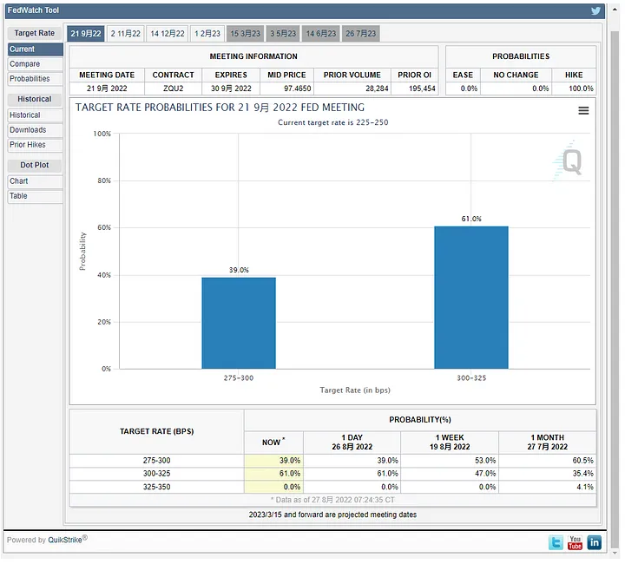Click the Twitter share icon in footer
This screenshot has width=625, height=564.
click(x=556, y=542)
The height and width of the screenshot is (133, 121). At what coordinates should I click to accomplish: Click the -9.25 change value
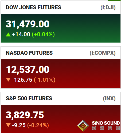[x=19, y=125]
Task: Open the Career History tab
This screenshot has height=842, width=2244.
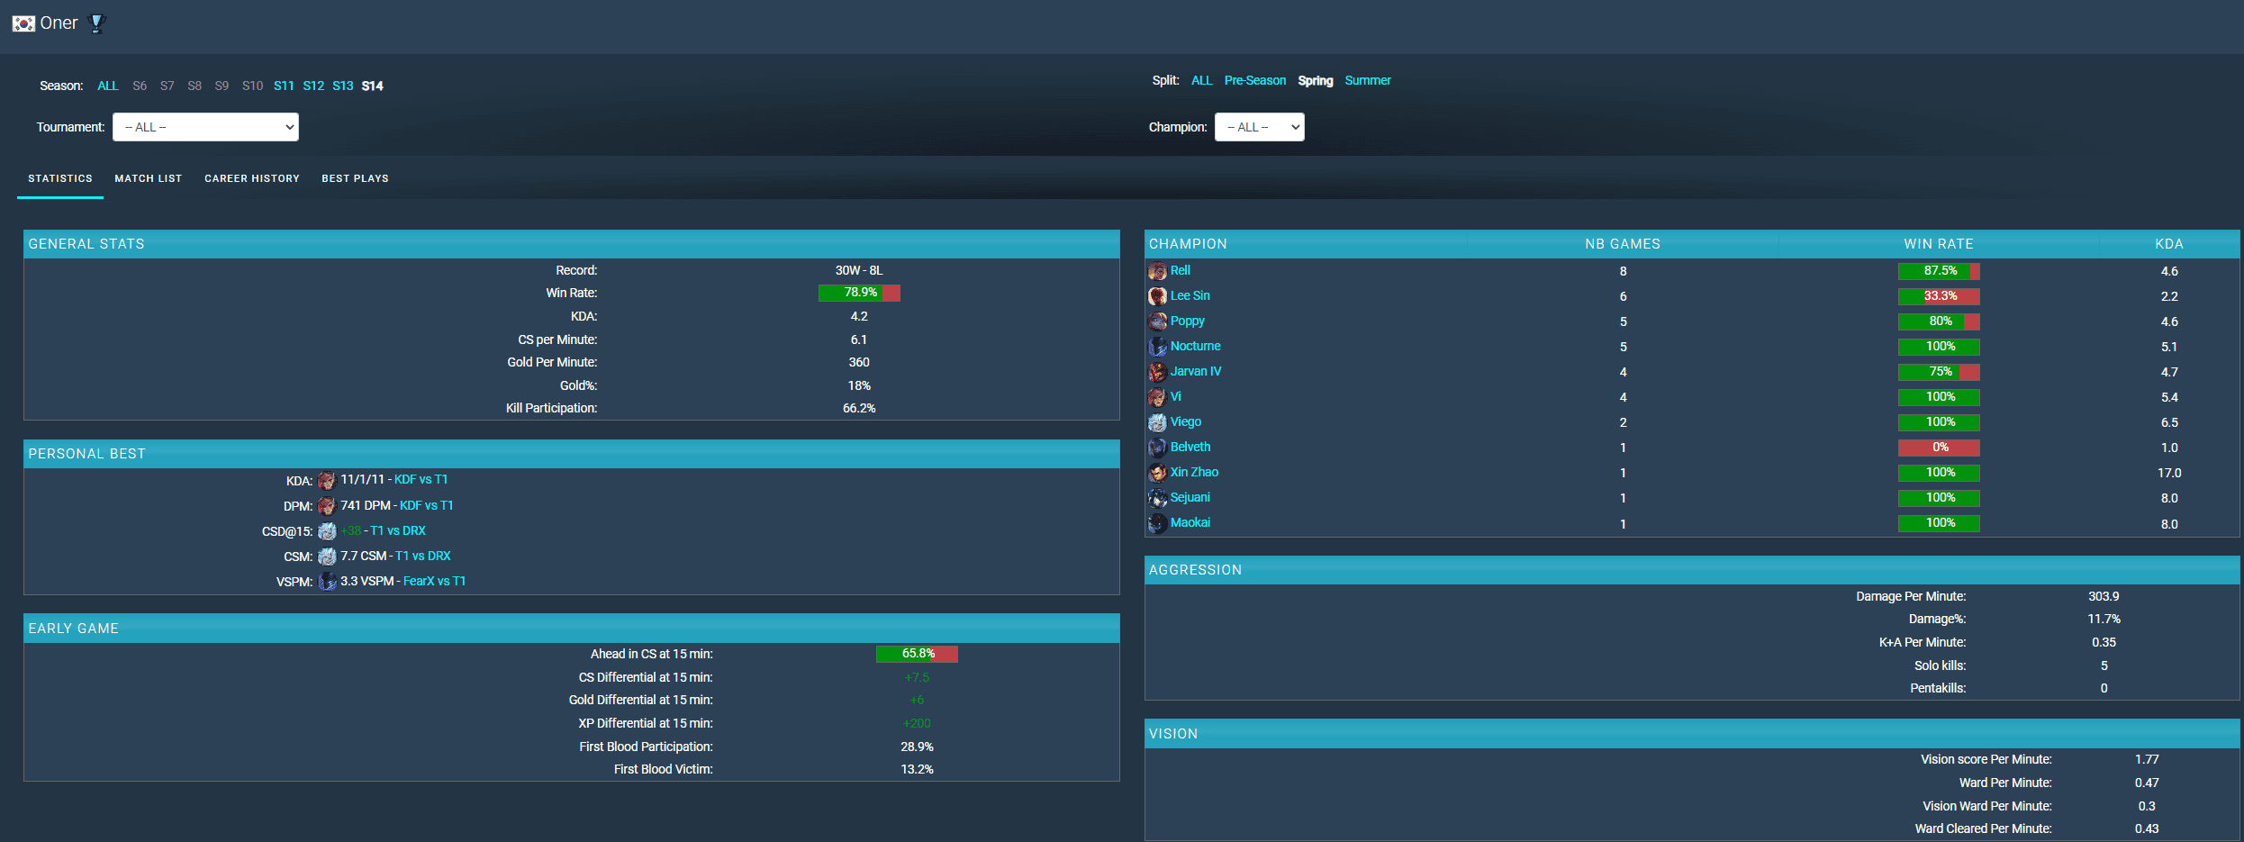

════════════════════

* _Exercise goal_
Set down again, exactly, the lines from the one with "Task: Open the Career History tab" to the last line of the data, both included and pictures excluded.

* _Exercise response_
Task: Open the Career History tab
This screenshot has height=842, width=2244.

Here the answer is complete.